The always-intriguing and entertaining Popehat has put out his nominees for the “Censorious Asshat of the Year,” and the field is indeed proud. I am of course reblogging this for reas0ns, but I invite my reader(s) to take a look at the whole list and marvel at the human capacity for inanity.
To those who would use our hallowed legal system to try to quiet the voices of those who would dare to hurt their fee-fees, intentionally or not, I simply have this to say:
Bill Kaysing was a purveyor of moon hoax theories, and is often credited as starting the moon landing conspiracy movement.
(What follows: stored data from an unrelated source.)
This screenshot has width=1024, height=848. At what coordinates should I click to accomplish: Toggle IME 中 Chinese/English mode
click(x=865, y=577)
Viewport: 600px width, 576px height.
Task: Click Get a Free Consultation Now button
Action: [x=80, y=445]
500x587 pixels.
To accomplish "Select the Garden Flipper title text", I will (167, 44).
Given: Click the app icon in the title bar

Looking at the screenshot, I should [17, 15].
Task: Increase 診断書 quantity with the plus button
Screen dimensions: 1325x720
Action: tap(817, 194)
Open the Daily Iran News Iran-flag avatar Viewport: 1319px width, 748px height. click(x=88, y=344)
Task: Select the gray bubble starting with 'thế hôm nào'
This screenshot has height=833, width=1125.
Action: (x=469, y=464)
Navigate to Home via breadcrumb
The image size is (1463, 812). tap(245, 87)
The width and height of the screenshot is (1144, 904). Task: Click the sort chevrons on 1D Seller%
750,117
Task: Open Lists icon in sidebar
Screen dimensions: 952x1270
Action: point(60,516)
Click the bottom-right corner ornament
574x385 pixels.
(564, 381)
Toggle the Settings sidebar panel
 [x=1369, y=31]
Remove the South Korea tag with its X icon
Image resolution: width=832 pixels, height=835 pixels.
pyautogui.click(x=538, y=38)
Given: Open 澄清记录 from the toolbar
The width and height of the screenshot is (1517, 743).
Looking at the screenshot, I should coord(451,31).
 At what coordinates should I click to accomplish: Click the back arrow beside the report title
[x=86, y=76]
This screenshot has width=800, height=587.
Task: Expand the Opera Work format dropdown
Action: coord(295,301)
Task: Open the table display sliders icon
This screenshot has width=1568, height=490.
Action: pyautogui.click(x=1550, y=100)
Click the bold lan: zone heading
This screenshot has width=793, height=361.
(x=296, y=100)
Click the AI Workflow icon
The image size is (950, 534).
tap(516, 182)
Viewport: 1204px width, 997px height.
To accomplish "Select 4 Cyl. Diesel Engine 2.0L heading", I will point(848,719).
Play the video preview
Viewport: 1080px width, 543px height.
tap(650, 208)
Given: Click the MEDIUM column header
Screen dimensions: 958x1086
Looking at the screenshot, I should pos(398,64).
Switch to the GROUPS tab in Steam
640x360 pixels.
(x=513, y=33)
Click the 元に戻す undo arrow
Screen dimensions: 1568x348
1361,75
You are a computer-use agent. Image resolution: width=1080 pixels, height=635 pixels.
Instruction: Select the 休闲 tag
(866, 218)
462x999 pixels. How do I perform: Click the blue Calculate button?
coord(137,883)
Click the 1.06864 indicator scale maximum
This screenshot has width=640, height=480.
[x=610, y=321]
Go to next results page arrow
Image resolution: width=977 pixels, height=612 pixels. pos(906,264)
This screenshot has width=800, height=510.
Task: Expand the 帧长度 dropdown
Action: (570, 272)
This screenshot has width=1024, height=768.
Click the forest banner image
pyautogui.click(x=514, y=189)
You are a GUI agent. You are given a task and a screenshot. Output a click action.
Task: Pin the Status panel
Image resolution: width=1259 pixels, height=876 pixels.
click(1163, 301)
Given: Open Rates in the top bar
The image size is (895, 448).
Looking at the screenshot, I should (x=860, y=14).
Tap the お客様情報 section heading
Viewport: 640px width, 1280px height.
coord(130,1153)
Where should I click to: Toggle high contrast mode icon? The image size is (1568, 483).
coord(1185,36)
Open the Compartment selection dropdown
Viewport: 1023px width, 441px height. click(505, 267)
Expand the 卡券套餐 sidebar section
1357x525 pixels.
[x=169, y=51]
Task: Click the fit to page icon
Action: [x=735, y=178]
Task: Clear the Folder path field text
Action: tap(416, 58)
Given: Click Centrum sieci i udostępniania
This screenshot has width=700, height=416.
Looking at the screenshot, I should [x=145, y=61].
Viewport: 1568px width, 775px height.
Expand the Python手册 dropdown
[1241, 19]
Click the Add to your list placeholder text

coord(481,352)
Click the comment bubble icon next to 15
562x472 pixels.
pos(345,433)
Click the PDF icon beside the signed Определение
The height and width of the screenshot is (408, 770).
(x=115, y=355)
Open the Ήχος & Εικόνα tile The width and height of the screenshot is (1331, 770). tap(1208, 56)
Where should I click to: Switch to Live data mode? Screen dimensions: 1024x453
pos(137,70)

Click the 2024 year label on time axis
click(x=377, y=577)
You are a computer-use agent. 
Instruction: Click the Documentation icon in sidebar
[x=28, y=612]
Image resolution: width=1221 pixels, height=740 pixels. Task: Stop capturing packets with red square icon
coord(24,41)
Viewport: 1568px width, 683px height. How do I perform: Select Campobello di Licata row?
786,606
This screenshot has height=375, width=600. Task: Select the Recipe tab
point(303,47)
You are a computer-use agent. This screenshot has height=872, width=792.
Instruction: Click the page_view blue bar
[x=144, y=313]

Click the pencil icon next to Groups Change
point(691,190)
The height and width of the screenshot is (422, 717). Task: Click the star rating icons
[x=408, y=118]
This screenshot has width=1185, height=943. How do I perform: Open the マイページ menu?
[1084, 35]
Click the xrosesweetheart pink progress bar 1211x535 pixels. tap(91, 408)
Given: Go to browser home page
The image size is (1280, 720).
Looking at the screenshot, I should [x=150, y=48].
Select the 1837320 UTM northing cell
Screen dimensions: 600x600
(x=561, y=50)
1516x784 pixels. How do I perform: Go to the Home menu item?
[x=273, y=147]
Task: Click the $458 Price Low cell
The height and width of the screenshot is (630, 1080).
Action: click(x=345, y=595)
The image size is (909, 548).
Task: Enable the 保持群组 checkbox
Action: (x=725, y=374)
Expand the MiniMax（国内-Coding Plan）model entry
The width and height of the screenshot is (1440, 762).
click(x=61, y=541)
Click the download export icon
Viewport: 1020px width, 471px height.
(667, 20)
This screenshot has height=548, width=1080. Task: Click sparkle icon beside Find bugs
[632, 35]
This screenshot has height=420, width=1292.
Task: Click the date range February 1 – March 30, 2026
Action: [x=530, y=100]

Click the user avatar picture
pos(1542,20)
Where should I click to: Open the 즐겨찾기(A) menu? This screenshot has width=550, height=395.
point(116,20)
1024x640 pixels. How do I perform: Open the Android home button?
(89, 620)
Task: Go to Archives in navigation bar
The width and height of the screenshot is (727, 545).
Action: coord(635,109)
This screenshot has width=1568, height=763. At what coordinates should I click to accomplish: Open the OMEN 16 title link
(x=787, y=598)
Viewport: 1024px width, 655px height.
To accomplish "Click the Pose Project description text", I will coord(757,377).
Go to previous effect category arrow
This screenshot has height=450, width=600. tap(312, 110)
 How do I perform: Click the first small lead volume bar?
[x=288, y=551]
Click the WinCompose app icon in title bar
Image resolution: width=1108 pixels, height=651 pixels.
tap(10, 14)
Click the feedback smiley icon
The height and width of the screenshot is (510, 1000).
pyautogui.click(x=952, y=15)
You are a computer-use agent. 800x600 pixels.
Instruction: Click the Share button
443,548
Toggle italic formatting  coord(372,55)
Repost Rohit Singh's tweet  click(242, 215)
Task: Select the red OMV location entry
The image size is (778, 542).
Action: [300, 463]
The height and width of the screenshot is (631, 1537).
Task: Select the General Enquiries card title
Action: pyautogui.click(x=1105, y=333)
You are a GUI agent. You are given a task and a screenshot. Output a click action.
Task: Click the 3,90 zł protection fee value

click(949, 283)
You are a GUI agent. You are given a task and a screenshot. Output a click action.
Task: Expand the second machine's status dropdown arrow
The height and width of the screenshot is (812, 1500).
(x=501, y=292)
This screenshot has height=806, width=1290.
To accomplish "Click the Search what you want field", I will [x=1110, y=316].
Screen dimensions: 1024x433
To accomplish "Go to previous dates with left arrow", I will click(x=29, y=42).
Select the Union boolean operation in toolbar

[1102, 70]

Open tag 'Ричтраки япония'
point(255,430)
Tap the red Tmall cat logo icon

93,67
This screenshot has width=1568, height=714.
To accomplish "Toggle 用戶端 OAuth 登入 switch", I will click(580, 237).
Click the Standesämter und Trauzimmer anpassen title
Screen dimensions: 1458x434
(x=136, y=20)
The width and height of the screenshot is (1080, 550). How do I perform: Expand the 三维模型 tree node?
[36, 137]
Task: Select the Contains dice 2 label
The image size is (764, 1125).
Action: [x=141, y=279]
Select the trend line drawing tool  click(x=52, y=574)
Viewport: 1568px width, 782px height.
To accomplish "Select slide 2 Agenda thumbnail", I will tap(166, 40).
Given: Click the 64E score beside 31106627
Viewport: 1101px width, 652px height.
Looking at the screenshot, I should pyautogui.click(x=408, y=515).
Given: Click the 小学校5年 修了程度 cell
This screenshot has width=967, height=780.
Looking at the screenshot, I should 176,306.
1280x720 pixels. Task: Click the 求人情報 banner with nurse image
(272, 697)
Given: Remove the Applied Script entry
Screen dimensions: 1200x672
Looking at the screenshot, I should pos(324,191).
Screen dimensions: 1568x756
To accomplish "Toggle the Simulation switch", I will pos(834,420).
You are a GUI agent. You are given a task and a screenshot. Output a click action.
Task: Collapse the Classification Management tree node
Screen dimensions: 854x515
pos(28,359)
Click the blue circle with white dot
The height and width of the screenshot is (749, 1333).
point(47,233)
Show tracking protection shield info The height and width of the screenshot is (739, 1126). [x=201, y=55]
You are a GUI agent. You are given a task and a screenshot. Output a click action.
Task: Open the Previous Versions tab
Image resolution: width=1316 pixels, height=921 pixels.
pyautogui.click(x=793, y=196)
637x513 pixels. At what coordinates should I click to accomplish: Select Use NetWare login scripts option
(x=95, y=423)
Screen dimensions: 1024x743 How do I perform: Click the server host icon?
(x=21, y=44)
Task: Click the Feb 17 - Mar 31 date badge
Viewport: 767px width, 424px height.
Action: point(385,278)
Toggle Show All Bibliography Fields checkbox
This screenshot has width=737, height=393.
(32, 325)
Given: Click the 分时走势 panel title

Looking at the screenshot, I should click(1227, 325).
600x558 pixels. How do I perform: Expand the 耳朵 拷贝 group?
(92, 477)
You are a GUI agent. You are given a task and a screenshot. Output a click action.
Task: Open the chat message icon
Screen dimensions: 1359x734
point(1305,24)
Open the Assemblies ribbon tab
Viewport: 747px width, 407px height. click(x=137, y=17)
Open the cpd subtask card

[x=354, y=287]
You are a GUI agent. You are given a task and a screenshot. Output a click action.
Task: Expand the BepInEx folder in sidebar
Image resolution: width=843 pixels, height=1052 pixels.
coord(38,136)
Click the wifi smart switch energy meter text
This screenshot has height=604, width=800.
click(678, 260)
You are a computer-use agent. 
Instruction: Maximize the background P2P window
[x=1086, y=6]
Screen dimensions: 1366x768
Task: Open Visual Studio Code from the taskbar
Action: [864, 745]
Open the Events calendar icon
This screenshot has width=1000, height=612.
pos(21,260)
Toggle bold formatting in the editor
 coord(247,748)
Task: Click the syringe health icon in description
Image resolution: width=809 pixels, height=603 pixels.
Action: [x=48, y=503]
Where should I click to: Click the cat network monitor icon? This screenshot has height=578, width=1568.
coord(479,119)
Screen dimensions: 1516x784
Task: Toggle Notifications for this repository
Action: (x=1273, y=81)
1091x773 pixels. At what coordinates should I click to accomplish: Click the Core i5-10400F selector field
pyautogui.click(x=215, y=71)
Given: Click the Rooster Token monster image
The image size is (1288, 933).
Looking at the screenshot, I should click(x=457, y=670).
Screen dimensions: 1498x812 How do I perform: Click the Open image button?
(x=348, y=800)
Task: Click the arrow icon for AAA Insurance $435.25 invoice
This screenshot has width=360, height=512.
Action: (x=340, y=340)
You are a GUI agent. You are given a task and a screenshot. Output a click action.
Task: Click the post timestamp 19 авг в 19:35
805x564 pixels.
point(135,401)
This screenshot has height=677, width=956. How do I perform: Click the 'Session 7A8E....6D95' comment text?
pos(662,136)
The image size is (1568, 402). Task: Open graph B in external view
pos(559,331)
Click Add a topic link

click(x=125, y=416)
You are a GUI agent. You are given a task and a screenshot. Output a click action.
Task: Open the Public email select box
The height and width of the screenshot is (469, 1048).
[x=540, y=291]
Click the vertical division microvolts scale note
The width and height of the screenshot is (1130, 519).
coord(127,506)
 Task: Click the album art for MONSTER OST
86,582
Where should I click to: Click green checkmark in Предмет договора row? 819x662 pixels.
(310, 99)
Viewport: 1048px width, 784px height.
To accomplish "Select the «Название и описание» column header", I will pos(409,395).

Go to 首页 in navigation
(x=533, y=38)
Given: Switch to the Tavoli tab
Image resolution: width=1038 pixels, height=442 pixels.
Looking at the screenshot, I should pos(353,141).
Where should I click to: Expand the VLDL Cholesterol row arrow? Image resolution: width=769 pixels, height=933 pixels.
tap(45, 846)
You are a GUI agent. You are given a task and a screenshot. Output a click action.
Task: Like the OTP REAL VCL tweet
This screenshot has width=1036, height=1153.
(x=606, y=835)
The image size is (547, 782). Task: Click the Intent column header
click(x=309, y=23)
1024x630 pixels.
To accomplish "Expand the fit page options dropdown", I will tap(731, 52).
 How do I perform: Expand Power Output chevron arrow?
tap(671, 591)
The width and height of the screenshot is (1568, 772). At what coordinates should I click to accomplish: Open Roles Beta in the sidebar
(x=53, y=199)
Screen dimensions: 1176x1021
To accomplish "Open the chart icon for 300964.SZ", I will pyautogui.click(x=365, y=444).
He was the author of books like We Never Went to the Moon: America’s Thirty Billion Dollar Swindle.
In 1996, after an encounter with Kaysing and some correspondence, Lovell was quoted in an article by Rafer Guzmán in Metro, a weekly Silicon Valley-area newspaper:
Speaking from his office in Illinois, Lovell said of Kaysing: “The guy is wacky. His position makes me feel angry. We spent a lot of time getting ready to go to the moon. We spent a lot of money, we took great risks, and it’s something everybody in this country should be proud of. His problem is, he saw that movie Capricorn One and now he thinks that’s really the way it goes.”
Eager to defend his legacy of bravely standing up to mountains of peer-reviewed scientific evidence, sued Lovell for libel on August 29, 1996, specifically for calling him “wacky.”
Keep in mind that truth is a defense to defamation.
Kaysing, who wrote a book called We Never Went to the Moon, filed what amounts to a nuisance suit against the astronaut last year following a Metro article in which Lovell called the writer “wacky.” Legal experts who were contacted agree that calling someone “wacky” does not a successful libel suit make. If anything, Kaysing’s wild accusation that Lovell is a liar who participated in a government conspiracy to fool the public is more harsh than being called wacky. (Source)
I don’t see how one can argue that calling a person “wacky” is anything other than a statement of opinion. I also don’t see how it is any worse than what Kaysing said about Lovell in the same article:
Kaysing considers Lovell almost a comedian. “He’s essentially a sort of comic Manchurian Candidate,” he says. “He’s been either brainwashed, hypnotized, programmed or whatever to present this spurious story of having gone to the moon.”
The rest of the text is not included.